__Required action__
Identify each line of the material below that contains the string "warning", and copy those lines.

__Task inputs__
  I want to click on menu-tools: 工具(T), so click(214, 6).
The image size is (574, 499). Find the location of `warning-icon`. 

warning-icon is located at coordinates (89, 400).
...
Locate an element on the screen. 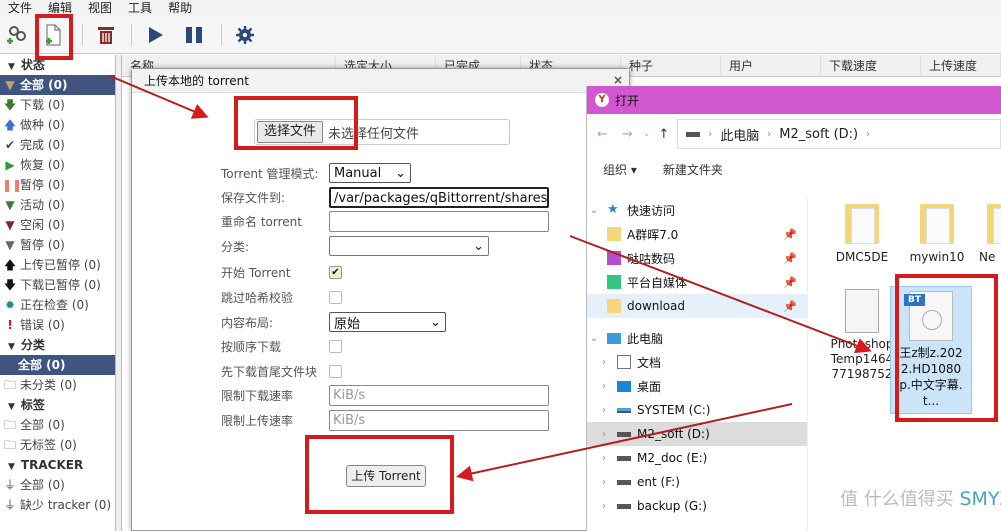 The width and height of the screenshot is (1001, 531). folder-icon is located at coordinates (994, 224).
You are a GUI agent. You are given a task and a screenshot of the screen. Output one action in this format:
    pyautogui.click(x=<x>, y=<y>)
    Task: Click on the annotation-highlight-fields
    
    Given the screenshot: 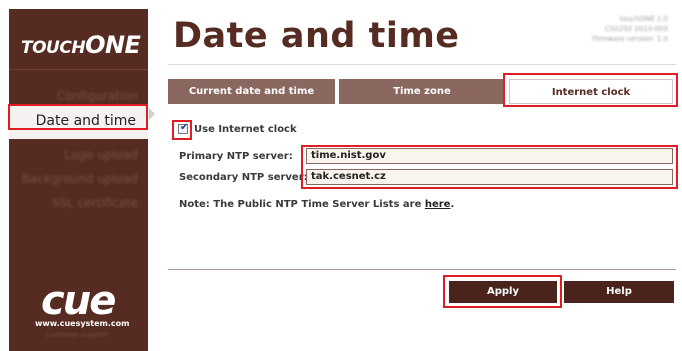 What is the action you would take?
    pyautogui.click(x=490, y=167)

__Answer box__
The image size is (574, 499). Find the location of `warning-icon`. 
warning-icon is located at coordinates (89, 400).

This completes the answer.